• **YOUR ASSIGNMENT**
Give the number of lines below that contain the string "will", and no other text.

• **Saved entries**
[Start of Attachment]

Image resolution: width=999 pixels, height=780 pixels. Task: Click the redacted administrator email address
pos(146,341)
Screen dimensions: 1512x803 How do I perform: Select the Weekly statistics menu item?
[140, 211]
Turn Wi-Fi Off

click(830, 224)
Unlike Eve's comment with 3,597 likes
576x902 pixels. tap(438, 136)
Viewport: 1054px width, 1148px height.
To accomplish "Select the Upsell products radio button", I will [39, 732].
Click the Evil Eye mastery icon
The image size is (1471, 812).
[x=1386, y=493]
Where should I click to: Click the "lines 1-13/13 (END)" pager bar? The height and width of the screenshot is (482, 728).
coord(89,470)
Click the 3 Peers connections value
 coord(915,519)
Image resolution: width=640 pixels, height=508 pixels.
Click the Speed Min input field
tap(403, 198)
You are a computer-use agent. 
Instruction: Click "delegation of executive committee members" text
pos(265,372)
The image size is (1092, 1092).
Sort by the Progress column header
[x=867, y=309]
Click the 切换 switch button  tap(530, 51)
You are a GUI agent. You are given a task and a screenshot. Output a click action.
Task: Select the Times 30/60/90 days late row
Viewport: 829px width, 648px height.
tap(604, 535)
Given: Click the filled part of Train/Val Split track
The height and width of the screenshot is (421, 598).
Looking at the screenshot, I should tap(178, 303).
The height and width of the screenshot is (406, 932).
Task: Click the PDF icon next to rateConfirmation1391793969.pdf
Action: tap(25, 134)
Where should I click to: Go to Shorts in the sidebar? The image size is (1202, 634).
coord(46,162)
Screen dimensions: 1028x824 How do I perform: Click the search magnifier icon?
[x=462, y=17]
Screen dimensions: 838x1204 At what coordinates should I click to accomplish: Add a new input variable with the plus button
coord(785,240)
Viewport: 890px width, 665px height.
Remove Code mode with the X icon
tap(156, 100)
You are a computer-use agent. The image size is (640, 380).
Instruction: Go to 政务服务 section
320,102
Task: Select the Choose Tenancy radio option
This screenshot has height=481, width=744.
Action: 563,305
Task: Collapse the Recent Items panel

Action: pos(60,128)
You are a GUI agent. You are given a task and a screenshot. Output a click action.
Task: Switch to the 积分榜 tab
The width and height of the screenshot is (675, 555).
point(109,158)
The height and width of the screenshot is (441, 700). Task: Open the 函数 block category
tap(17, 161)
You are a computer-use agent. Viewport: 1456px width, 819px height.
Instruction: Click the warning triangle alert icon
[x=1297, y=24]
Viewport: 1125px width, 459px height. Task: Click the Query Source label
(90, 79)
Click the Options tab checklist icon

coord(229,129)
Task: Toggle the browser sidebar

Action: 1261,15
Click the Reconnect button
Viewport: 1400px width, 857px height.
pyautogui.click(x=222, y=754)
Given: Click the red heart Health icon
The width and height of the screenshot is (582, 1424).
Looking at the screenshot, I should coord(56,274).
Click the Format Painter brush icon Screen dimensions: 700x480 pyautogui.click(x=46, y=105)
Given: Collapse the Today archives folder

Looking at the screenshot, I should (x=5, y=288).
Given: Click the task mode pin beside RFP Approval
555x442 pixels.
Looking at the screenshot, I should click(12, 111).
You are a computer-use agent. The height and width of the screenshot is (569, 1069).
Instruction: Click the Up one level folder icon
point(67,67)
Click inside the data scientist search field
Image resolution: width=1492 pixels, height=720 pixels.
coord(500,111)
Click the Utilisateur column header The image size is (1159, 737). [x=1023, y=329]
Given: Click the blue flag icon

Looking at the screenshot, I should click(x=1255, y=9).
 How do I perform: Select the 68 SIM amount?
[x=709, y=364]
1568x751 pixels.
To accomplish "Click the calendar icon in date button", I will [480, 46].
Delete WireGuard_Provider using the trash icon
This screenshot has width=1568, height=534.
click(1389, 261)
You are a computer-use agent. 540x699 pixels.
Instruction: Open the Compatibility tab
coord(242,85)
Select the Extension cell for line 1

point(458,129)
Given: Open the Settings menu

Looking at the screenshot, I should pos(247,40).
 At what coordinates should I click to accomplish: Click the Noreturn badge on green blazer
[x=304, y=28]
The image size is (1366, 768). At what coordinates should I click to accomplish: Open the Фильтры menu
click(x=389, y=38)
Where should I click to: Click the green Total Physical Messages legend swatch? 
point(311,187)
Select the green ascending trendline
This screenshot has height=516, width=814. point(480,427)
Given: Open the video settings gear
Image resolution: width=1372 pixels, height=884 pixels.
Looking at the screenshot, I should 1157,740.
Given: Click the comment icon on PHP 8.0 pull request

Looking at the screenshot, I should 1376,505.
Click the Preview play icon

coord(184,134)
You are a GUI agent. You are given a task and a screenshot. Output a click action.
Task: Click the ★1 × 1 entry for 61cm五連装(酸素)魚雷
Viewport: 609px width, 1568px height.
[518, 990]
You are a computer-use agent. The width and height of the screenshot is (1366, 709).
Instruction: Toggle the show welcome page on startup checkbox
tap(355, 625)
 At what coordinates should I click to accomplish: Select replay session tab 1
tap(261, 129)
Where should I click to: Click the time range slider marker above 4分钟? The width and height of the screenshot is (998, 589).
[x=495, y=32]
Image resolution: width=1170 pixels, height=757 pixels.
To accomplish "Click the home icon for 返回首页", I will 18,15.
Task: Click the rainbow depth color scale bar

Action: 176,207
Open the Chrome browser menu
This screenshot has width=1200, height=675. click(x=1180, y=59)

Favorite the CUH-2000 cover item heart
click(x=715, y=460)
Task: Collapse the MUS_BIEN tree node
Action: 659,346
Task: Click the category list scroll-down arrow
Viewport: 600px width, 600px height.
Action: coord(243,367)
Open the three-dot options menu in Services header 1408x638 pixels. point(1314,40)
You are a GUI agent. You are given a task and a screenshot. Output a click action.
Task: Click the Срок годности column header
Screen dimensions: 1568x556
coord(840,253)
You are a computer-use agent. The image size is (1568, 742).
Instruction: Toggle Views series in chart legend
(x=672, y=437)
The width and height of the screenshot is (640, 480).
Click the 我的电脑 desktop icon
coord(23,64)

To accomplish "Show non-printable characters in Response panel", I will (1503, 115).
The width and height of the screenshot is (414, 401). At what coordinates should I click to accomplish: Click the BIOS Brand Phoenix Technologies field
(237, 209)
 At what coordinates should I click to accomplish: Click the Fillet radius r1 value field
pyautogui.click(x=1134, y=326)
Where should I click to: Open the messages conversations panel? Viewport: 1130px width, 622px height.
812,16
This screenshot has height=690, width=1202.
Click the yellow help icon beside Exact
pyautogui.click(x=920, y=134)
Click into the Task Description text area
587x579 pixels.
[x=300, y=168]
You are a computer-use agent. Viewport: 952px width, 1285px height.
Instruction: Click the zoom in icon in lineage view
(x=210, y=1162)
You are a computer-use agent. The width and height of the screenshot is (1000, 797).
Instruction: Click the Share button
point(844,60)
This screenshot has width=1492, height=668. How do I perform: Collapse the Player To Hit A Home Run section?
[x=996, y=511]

[End of Attachment]

• **SOLUTION**
4